• **Problem statement**
Starting at the beginning of the material, copy out every line word for word through the line that contains "First Name (93, 278)", including that line. Leave out the pictures.
◇ ◇ ◇ ◇ ◇
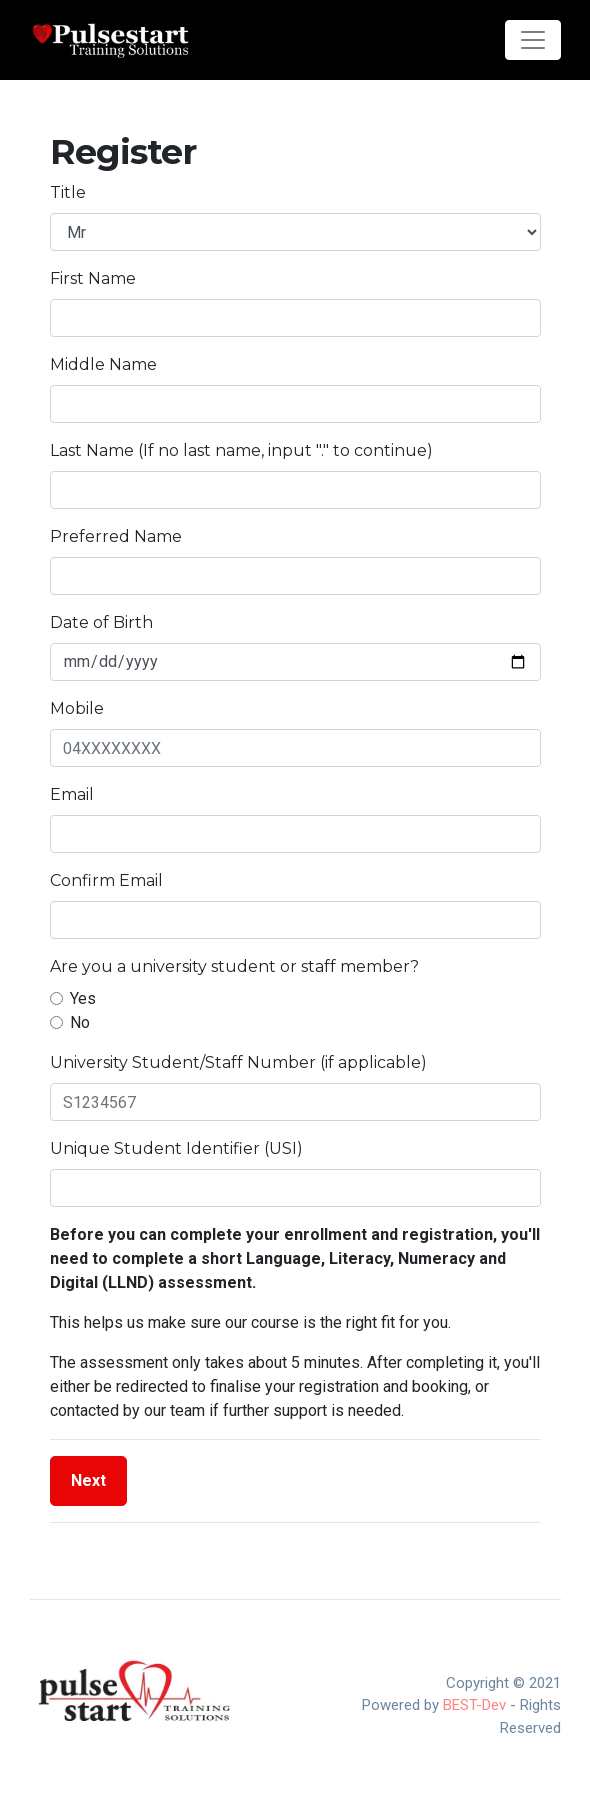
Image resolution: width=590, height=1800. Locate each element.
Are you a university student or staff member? (234, 966)
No (80, 1022)
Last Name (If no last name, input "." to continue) (241, 450)
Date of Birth (101, 622)
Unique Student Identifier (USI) (176, 1148)
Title (68, 192)
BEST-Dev (474, 1705)
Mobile (77, 708)
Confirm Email (106, 880)
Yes (83, 998)
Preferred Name (116, 536)
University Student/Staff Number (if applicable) (238, 1062)
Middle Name (103, 364)
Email (72, 794)
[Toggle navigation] (533, 40)
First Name (93, 278)
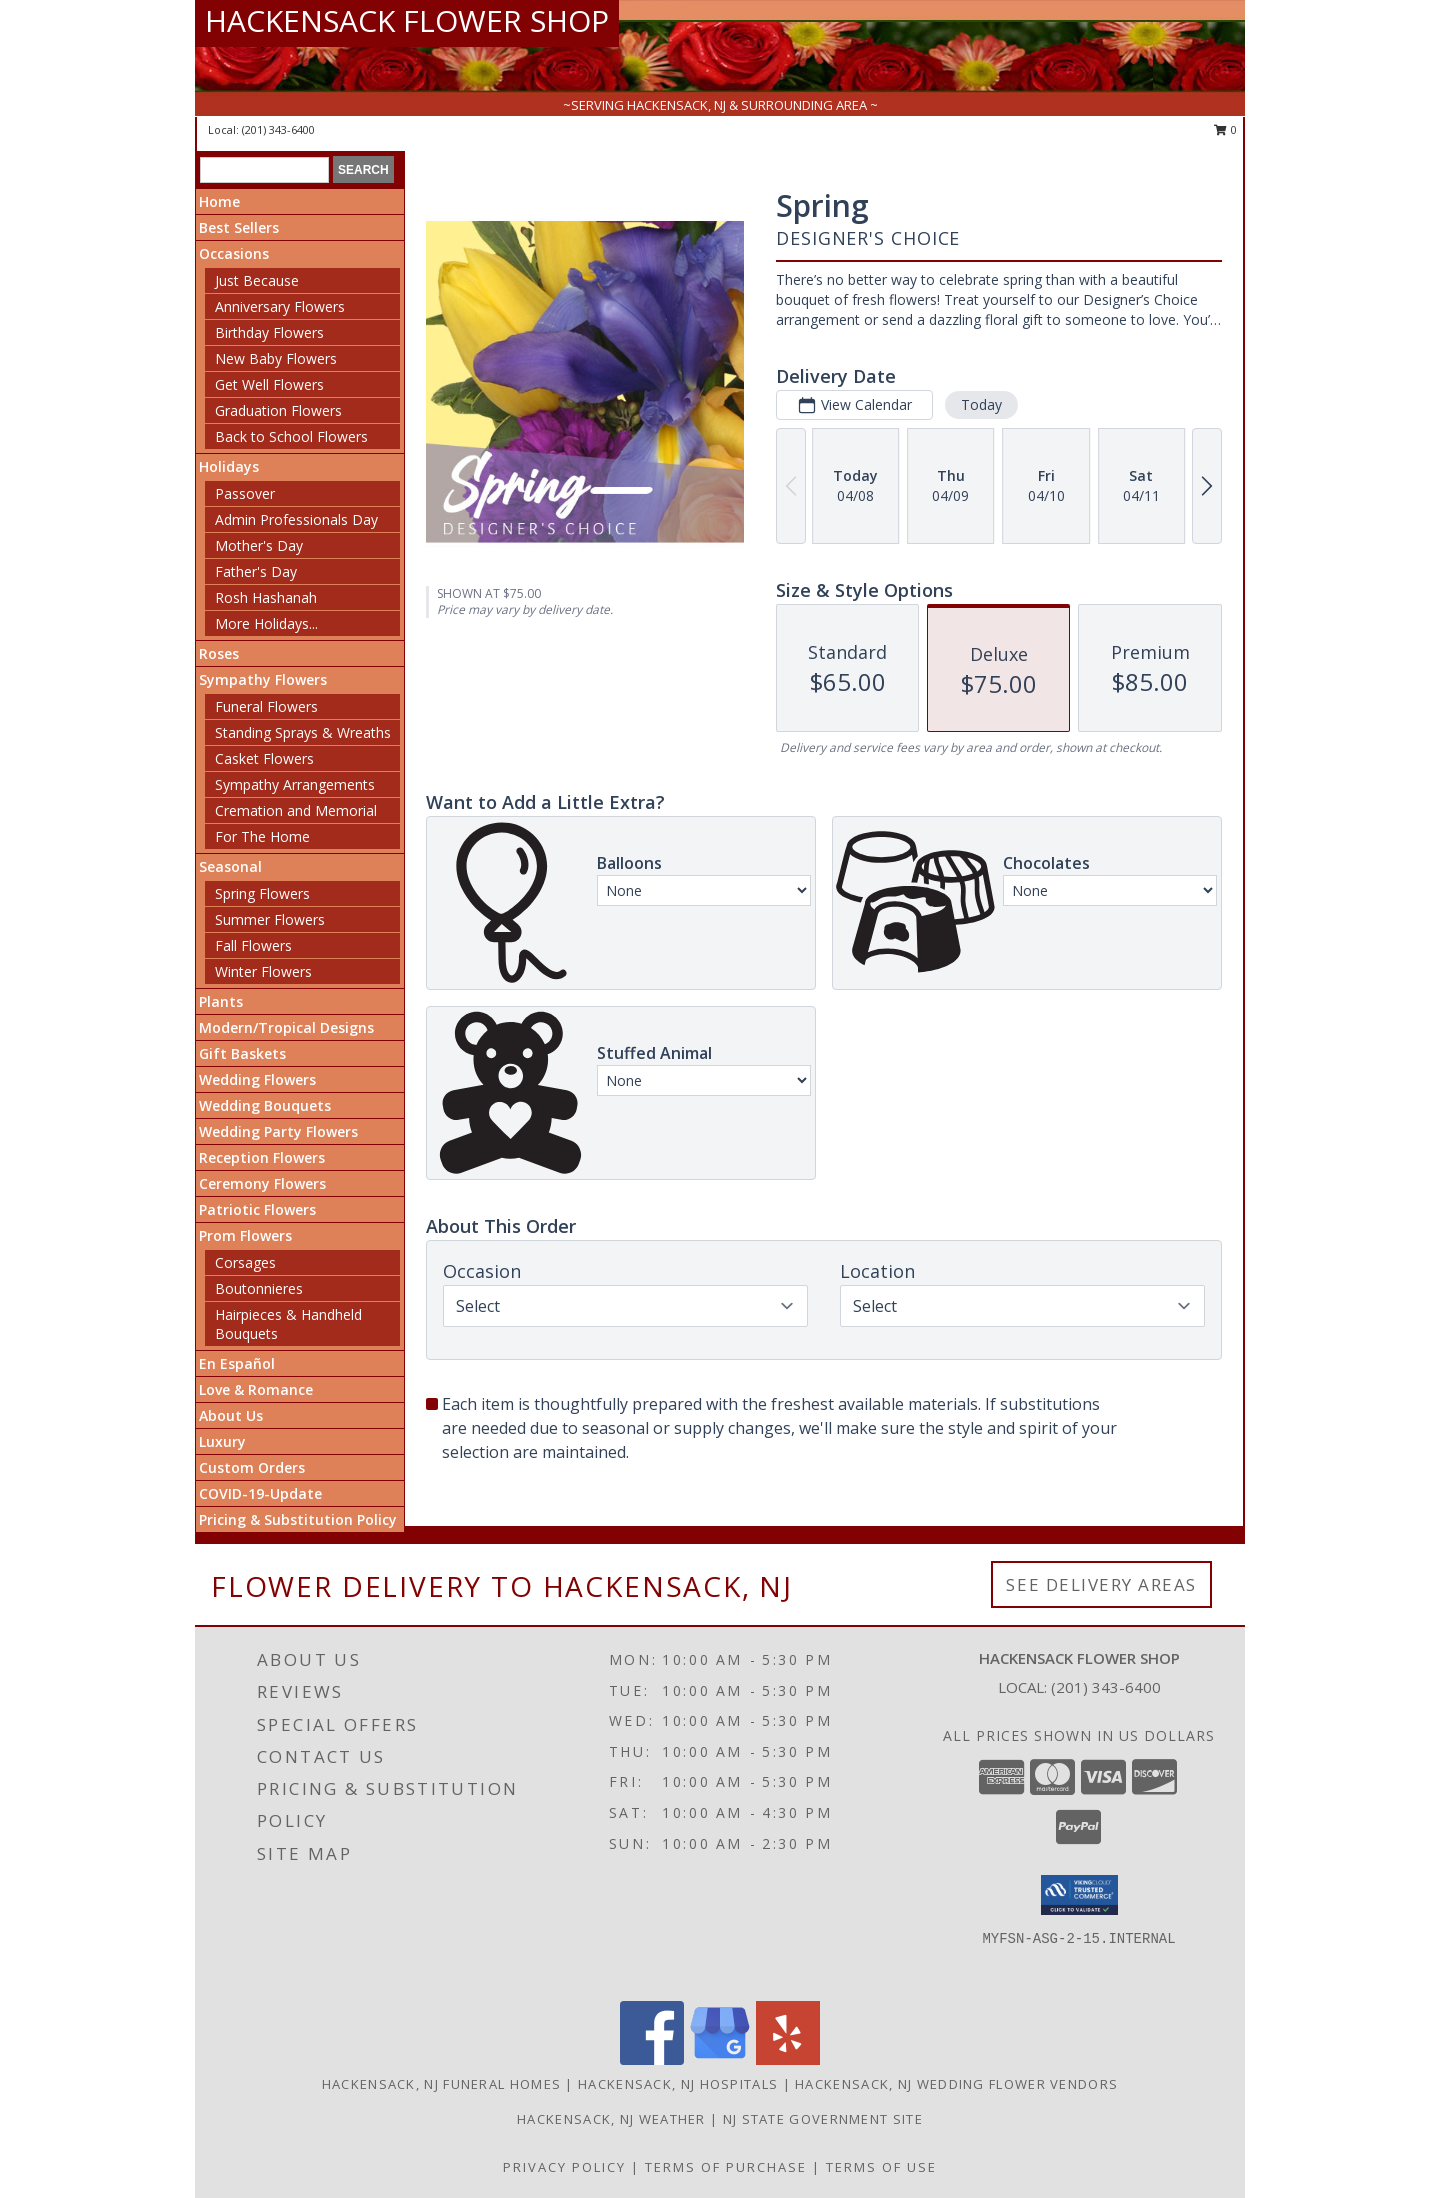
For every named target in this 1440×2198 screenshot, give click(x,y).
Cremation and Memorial (296, 810)
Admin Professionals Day (296, 519)
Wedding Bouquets (265, 1105)
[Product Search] (264, 170)
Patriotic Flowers (257, 1209)
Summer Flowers (270, 919)
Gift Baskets (242, 1053)
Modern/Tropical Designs (286, 1027)
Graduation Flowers (278, 410)
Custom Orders (252, 1467)
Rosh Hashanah (266, 597)
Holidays (229, 466)
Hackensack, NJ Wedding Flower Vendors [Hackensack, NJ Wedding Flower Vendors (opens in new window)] (956, 2084)
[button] (1079, 1895)
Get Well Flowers (269, 384)
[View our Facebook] (652, 2059)
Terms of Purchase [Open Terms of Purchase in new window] (726, 2167)
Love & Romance (256, 1389)
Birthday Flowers (269, 332)
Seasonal (230, 866)
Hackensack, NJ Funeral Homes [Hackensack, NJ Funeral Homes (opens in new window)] (441, 2084)
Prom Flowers (245, 1235)
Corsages (245, 1262)
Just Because (257, 280)
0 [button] (1225, 129)
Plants (221, 1001)
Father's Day (256, 571)
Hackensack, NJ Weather (611, 2119)
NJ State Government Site (823, 2119)
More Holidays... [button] (266, 623)
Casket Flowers (264, 758)
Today (981, 404)
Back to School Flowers (291, 436)
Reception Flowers (262, 1157)
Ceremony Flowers (262, 1183)
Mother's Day (259, 545)
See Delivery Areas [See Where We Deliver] (1101, 1584)
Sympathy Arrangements (295, 784)
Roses (219, 653)
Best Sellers (239, 227)
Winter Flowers (263, 971)
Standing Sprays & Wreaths (303, 732)
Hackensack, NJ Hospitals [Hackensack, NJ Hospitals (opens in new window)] (678, 2084)
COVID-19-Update (260, 1493)
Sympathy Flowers (263, 679)
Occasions (234, 253)
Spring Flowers (262, 893)
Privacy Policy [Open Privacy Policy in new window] (564, 2167)
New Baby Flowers (276, 358)
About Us (231, 1415)
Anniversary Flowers (280, 306)
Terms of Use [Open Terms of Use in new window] (881, 2167)
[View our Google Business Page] (720, 2059)
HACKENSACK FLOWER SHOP (407, 20)
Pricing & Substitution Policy (298, 1519)
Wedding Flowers (257, 1079)
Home (219, 201)
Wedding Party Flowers (278, 1131)
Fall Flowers (253, 945)
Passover (245, 493)
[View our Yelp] (788, 2059)
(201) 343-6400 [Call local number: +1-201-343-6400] (278, 129)
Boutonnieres (259, 1288)
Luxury (222, 1441)
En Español (237, 1363)
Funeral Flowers (266, 706)
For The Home (262, 836)
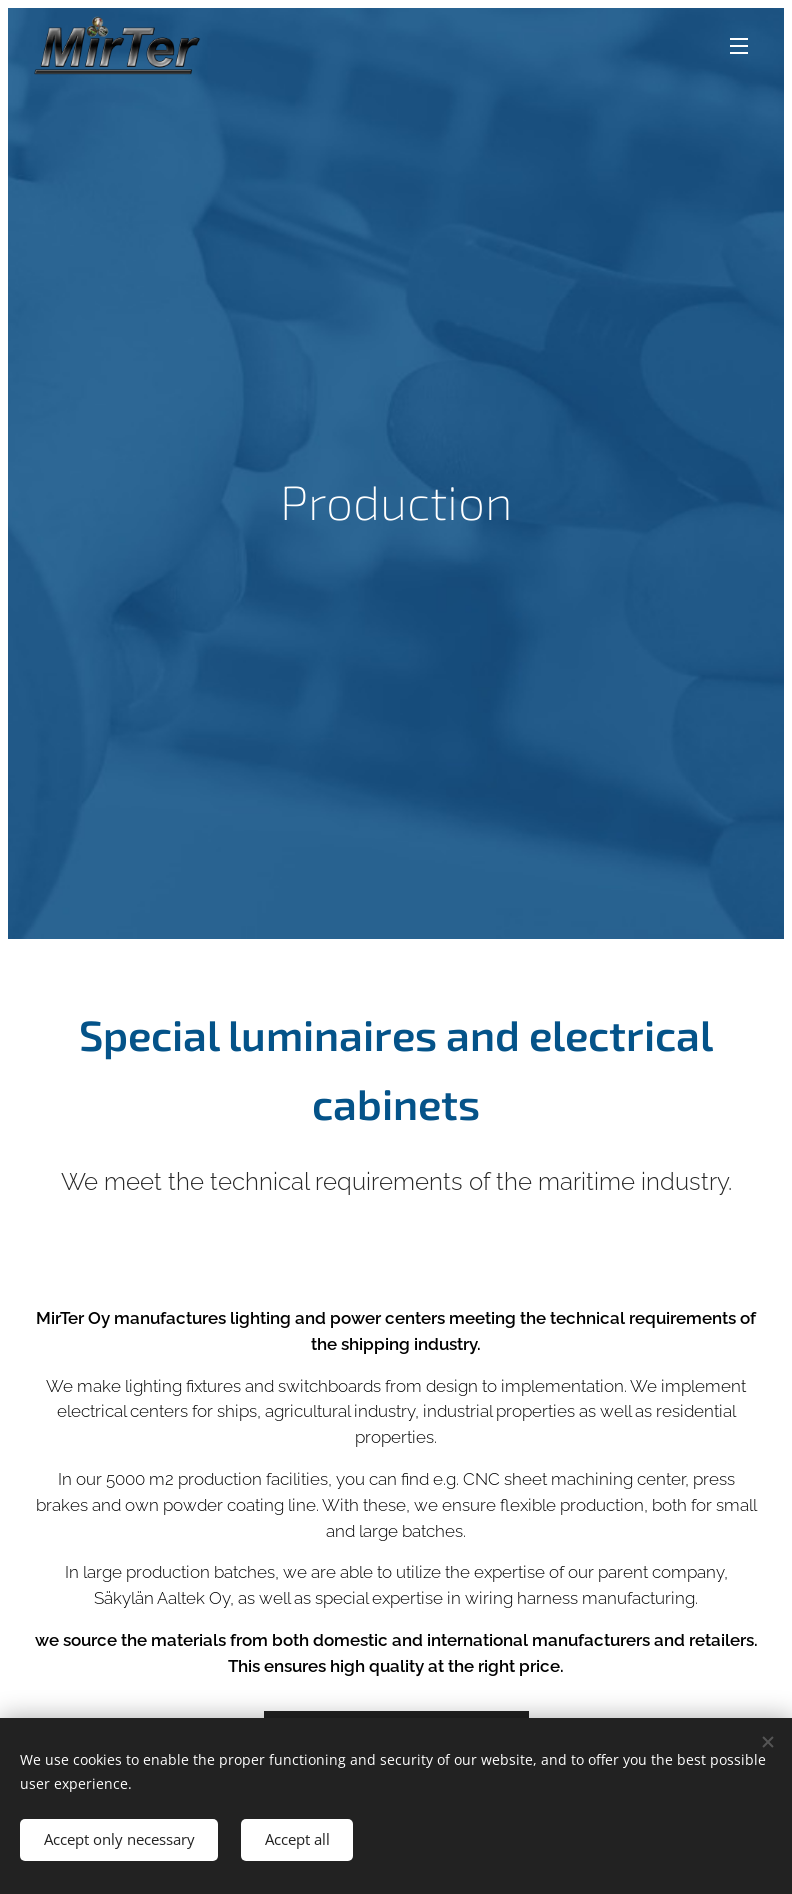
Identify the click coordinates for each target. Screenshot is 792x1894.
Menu (739, 46)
◇ ◇ ◇ ◇ ◇
• **The completed task**
Image resolution: width=590, height=1800. Locate each element.
Are you a university student or staff member? (234, 966)
No (80, 1022)
Last Name (If no last name, input "." to continue) (241, 450)
Date of Birth (101, 622)
Unique Student Identifier (USI) (176, 1148)
Title (68, 192)
BEST-Dev (474, 1705)
Mobile (77, 708)
Confirm Email (106, 880)
Yes (83, 998)
Preferred Name (116, 536)
University Student/Staff Number (if applicable) (238, 1062)
Middle Name (103, 364)
Email (72, 794)
[Toggle navigation] (533, 40)
First Name (93, 278)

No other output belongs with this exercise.